Chapter 120: Round Two
Simon spent the next six months the same way. Every morning, he drank three helmets of water and caught something with a crude spear from the jetty while he still had the energy to do so. Then, he would fill his clay pot with five or six gallons of seawater and begin to climb up the slope.
There, he would use fire and salt to methodically make it further up the street toward the main square, destroying every tendril of greenery in any building along the way. Nothing behind me. That was his motto. He’d already been through the woodchipper once, and he had no intention of doing this half-assed and being forced to try again.

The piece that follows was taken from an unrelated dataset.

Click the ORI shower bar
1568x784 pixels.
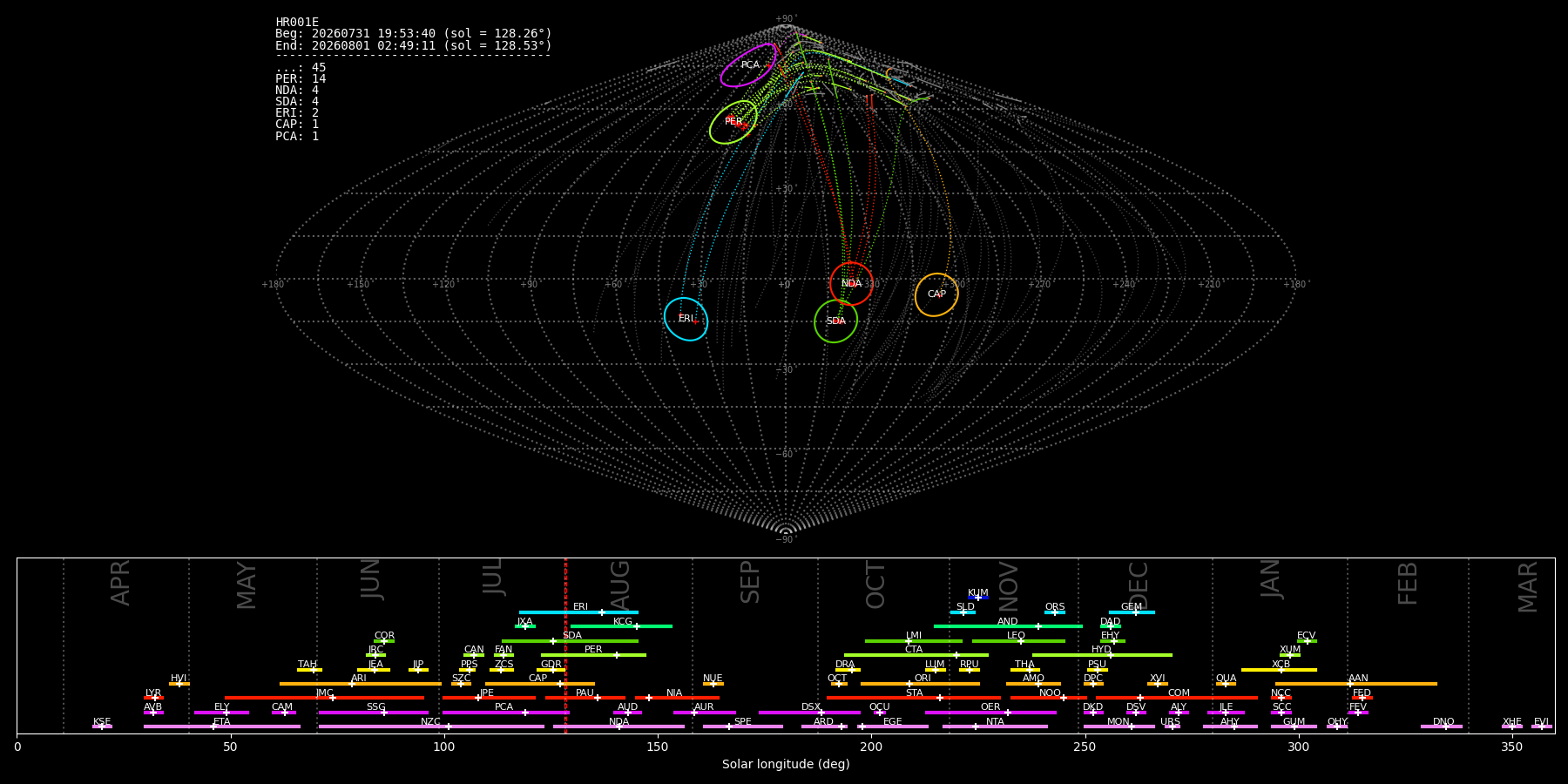point(920,684)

After all, the plant couldn’t do shit to him. Not if he was careful. He’d been hit by spines a few times so far, but none of them had penetrated his armor, which he wore no matter how hot he got. His leathers fit him loosely now, even cinched all the way up. Since he could count his ribs when his shirt was off, that wasn’t a surprise.
He was tanned in a way he’d never been before, too, and in all the time it took to get that tan, he’d counted a hundred and eight shooting stars, nine ships, and no people. The only thing he hadn’t counted in all that time was the number of fish he’d eaten. He might never eat fish after this. He was so sick of them that he’d taken to freediving for clams, oysters, and even shrimp sometimes, though he had very few ways to cook any of them properly.

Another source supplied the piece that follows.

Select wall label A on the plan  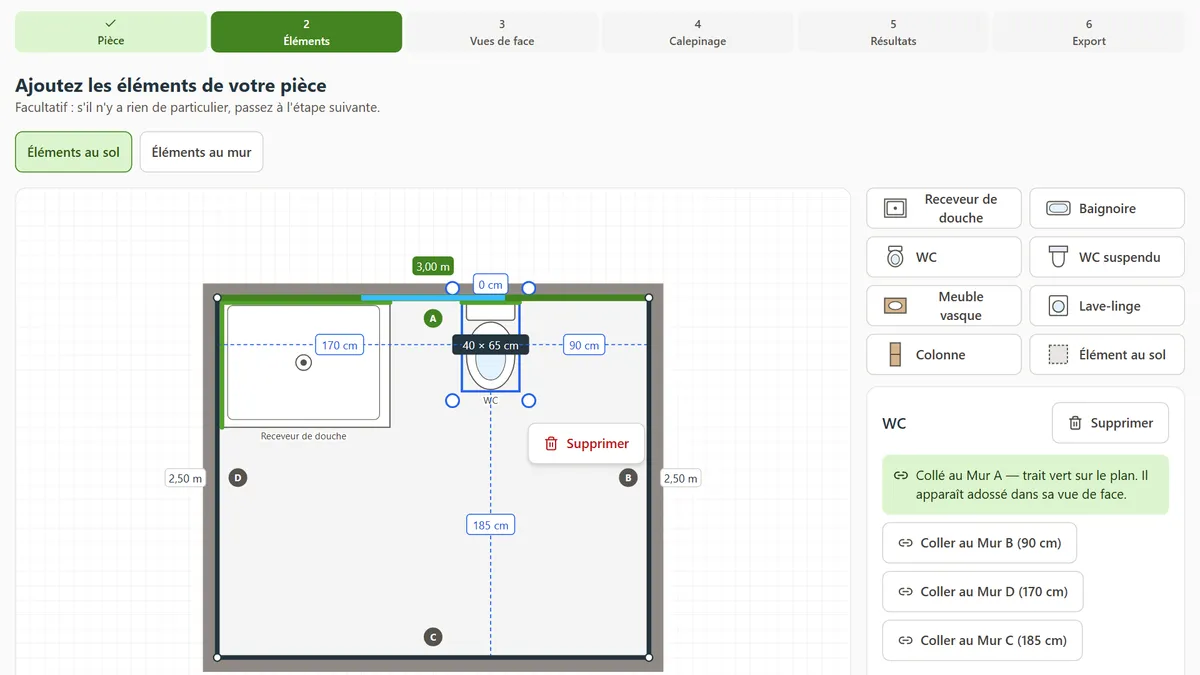point(433,318)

“I’m never going anywhere without a pan again,” he told himself as he hiked up the cliff with a jug of water that day.
No, not that day, he corrected himself mentally. The day.
Today was the day he was going after the central blossom. He’d already killed every trace of plant life between the road and the main square. It wouldn’t be the end of it. He’d still have the rest of Ionar proper, plus the palace grounds to purge, but as far as Simon was concerned, what he was doing today was half the battle. If he succeeded here, everything else was just clean up.
He’d avoided it for weeks as he laid the groundwork, but that had given him all the time in the world to study the terrible plant. It had been growing for many years, which for a flower was an eternity, so at this point it was the size of an gnarled old oak tree. Instead of foliage, though, was a giant leathery flower that was very nearly blood red compared to the marbled orange and red of most of the other large blossoms.
He’d already destroyed many that were more than large enough to swallow him whole. Even the largest of those was only half the size of the main plant, though, and today, after what was probably decades of unending growth, he was going to end it.